My name is Knife Guy and on the third Saturday of October my beat is the DLZ.

Preparation starts early. Some say it starts the day after last year's event. National Park Service, Sheriff, State Police, Secret Service, US Marshals, WV National Guard, Rope Rescue Services, Water Rescue, Jan Care (emergency 1st aid and transport), several raft companies, the Governor’s office and Vertical Visions start with an after action report and the paper work builds.



Down in the gorge we wait for the emergency vehicles to arrive.




This year the water is low and moving slowly. Fayette Station rapids are showing more rock than I’ve ever seen. And water rescue places an orange cone on an exposed rock in the water landing zone.
















The landing area is taped off…




And the Drop Landing Zone is marked.



Up on the bridge, the platform and diving board are extended.


Look up 876 feet
















It’s a long way up, but two rappellers start jumaring their way up to the bridge’s under structure. The climb is noteworthy. One is towing an American flag. The other brings a West Virginia state flag and what might be a club flag.


And at 9 o’clock, they jump.






Some landings are:

OUCH!!!!!!!!




Hard!


                                                                          









Wet!





Mystical!




And some not without risk.











I had a chance to talk knives with the professional water rescue people. What kind of knife would you carry on a rubber raft if you needed to cut the chute away? Water landing has some risk involved. Lines could get tangled; the chute snags on rocks; the river pulls you under. The rescuers better have knives.
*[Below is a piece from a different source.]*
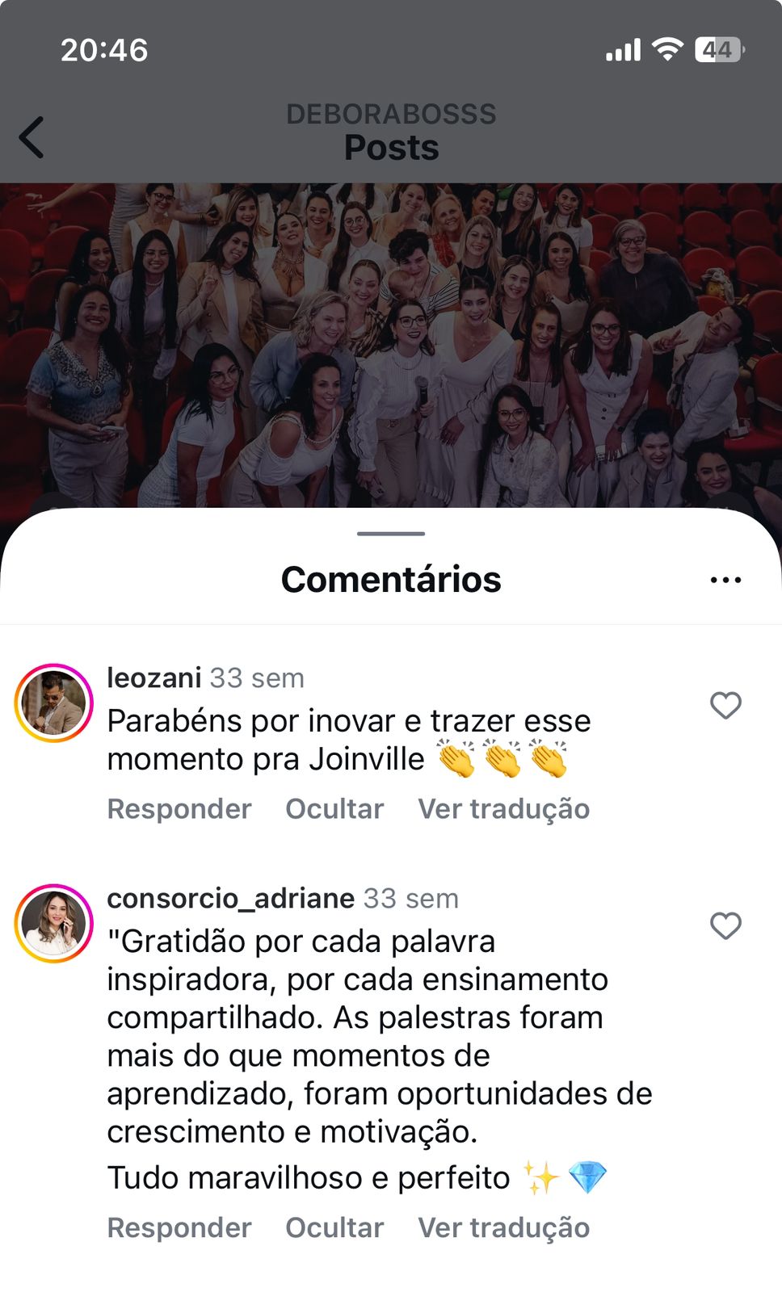
Task: Tap the leozani username
Action: click(153, 678)
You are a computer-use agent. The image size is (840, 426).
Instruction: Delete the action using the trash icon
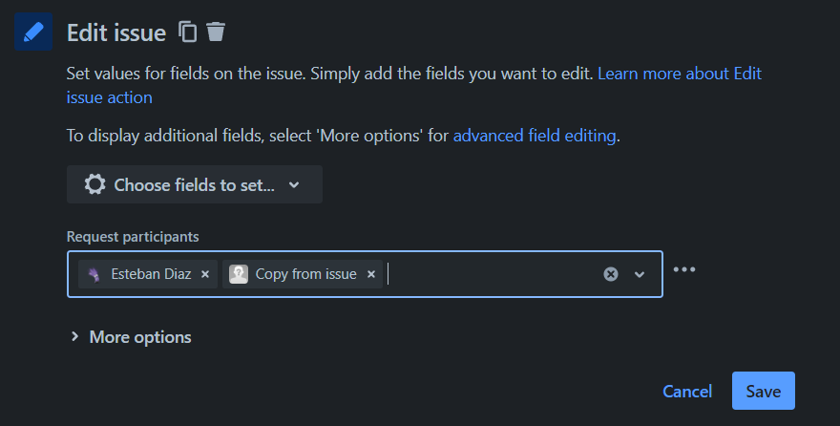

The boss lends out orange Spyderco Rescue knives (C45OR) and Benchmade model 5 Rescue Hooks. Oh, yes, there were other personal knives, but he wants everyone on the river to have a good knife. Study the professionals I always say.


It is an incredible experience. Each jumper lives on the knife edge. A slip the wrong way and tragedy waits. Just to hammer the message home, the last jumper of the day does a head stand on the platform and cannonballs out into space. He straightens out and deploys his chute. It’s a skydiving rig.


Five exits before him three jumpers simultaneously exit and deploy their skydiving chutes and they land safely in the river. The boats fish them out.


The last jumper deploys, but skydiving rigs don’t open as fast as BASE rigs, those rectangular flying wings. His chute takes too long to fill.

The water rescue team takes him out of the river on a backboard and put a cervical collar on him. Everyone is silent and grim as they scurry to get him in the ambulance and to the hospital. I still don’t know his condition.



Life is a knife edge and we are all on it.